Recorded data

☆ ☆ ☆ ☆ ☆

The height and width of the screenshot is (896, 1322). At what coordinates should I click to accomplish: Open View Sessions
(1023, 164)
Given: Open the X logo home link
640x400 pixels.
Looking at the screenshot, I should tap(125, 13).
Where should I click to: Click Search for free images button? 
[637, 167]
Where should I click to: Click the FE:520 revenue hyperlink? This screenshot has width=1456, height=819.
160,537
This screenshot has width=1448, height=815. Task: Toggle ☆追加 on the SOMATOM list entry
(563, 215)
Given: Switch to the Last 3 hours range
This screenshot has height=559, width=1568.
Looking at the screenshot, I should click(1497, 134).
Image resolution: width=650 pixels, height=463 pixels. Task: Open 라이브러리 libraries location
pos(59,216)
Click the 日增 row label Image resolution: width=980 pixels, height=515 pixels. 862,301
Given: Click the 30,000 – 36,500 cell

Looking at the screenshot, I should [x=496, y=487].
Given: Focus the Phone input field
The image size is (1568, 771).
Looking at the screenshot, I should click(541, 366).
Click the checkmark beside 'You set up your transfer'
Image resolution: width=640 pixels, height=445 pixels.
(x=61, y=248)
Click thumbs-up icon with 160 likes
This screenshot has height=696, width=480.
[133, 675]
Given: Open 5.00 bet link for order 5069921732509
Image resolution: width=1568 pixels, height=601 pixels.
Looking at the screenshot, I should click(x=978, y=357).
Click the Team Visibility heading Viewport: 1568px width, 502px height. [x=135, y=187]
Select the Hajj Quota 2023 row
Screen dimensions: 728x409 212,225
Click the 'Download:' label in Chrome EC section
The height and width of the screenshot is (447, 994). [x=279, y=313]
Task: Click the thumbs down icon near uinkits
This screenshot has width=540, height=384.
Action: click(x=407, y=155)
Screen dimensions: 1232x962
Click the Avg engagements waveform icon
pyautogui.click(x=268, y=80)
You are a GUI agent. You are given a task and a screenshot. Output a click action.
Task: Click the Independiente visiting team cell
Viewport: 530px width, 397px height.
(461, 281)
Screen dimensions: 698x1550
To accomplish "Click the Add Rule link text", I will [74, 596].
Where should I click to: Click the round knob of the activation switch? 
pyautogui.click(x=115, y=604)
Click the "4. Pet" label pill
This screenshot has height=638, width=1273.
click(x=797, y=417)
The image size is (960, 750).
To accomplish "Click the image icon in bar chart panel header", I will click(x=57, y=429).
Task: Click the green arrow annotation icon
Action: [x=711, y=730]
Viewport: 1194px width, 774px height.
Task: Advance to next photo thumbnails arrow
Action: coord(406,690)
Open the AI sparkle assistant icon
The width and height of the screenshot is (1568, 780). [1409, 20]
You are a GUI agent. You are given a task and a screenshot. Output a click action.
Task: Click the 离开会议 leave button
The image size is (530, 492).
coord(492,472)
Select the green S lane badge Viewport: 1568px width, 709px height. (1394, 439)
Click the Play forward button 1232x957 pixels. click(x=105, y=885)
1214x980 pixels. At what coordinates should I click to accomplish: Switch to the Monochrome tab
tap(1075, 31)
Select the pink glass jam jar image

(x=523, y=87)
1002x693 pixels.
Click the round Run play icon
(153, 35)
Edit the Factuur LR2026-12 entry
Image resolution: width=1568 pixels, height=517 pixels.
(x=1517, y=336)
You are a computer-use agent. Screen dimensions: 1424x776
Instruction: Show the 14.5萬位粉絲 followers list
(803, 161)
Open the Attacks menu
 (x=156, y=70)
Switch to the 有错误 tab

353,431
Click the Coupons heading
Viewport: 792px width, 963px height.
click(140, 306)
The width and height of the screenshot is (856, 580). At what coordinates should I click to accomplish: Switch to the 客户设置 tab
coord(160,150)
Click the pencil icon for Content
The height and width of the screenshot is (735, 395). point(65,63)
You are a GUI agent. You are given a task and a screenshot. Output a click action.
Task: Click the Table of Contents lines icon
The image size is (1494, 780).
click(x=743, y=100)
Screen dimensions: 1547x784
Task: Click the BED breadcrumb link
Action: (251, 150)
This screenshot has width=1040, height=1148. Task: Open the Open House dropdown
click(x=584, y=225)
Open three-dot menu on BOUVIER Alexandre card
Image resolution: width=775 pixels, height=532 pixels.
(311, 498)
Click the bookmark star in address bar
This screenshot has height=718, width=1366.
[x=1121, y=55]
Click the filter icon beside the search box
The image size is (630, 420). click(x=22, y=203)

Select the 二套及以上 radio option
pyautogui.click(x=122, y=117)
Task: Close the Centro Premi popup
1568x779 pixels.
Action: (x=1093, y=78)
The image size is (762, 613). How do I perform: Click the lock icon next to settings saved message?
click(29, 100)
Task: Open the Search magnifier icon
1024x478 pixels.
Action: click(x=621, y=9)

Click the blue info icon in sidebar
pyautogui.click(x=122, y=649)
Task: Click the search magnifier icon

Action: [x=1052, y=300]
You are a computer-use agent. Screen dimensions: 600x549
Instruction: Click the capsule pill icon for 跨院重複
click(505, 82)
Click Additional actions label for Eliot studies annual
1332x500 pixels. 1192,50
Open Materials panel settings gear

☆ ☆ ☆ ☆ ☆

> TASK BRIEF
For the records above, state how many lines include the string "computer", giving the number and nothing else.

> YOUR SOLUTION
2